2万人以上が戦死。なぜ硫黄島を巡る戦いは苛烈を極めたのか?島の陥落を境に、米軍の日本本土爆撃の成果は格段に上がり…
◆「硫黄島はB29の天国」 『戦史叢書』によると、硫黄島の航空基地化は、日本海軍が1933年に南部で飛行場を整備したことが起源だ。 その後、戦局悪化とともに滑走路の拡充が進んだ。最終的には島南部の「千鳥飛行場」のほか、中央部に「元山飛行場」、その北側に「北飛行場」を整備した。 1945年2月19日に硫黄島に上陸した米軍は、日本側守備隊との戦闘と並行して、重機を使った元山飛行場の拡張工事に着手した。 B29が離発着するためにはより長い滑走路が必要だったからだ。 その滑走路にB29が初着陸したのは米軍上陸から2週間後の3月4日だった。 これを皮切りに硫黄島は、日本本土爆撃作戦で被弾・故障したB29の緊急着陸地となった。終戦までの着陸数は2000機を超えたとされる。 「硫黄島はB29の天国」。そう記された米側戦記もある。
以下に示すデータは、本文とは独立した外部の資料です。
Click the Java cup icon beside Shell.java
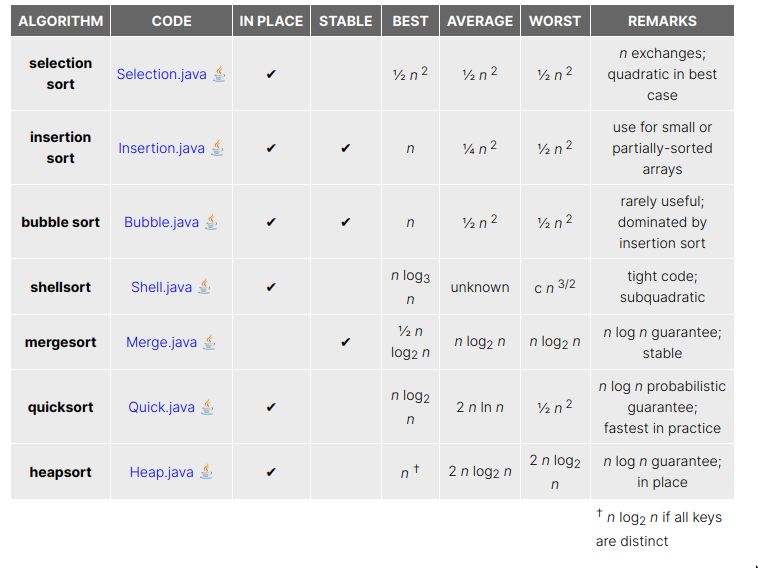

◆玉砕間際の電報 占領後の硫黄島には、戦闘機P51が多数進出した。 硫黄島発のP51の本土攻撃は一つに「武蔵野空襲」がある。 東京都武蔵野の工場地帯を狙った爆撃。硫黄島守備隊が「散ルゾ悲シキ」との訣別電報を残して玉砕してからわずか10日余り後のことだ。 米軍側記録によると、B29による再三の武蔵野空襲は当初「成果貧弱」「成果不十分」と評価され続けていた。 それが硫黄島陥落を境に「成果優秀」に転じた。硫黄島発のP51の護衛により、従来よりも低い高度からの昼間爆撃が可能になったため、とされる。 硫黄島の戦闘機部隊は終戦までの4ヵ月で1700回以上、出撃した。 硫黄島守備隊の最高指揮官栗林忠道中将は玉砕間際の硫黄島からこんな電報を本土に発していた。 「(島の)要地(航空基地)ヲ敵手ニ委(ユダ)ヌル外ナキニ至リシハ小職ノ誠ニ恐懼(キョウク)ニ堪(タ)ヘサル所ニシテ幾重ニモ御詫申上ク」 栗林中将の予見は死後、的中したのだった。 ※本稿は、『硫黄島上陸 友軍ハ地下ニ在リ』(講談社)の一部を再編集したものです。